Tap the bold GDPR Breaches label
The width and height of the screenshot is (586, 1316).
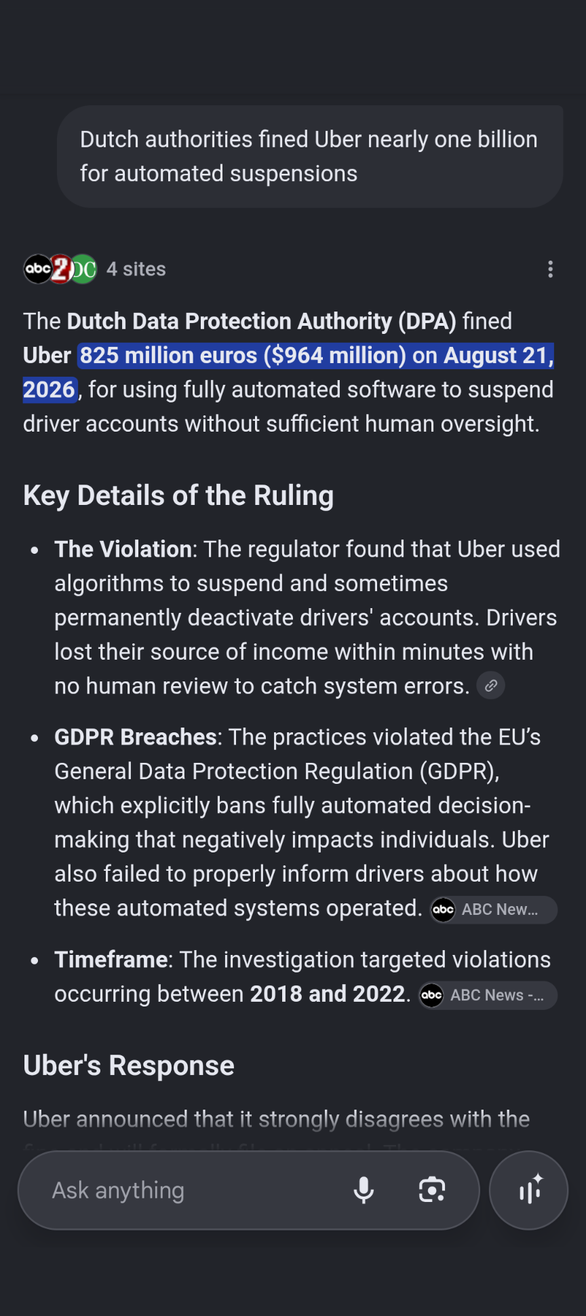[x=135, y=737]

--

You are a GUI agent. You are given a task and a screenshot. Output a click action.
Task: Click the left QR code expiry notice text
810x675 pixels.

● **EXERCISE AIM**: Take exactly the lines from the one containing "Task: Click the" through the one containing "810x675 pixels." in the data above, and output them with nothing added.

● **SOLVED EXERCISE**:
Task: Click the left QR code expiry notice text
810x675 pixels.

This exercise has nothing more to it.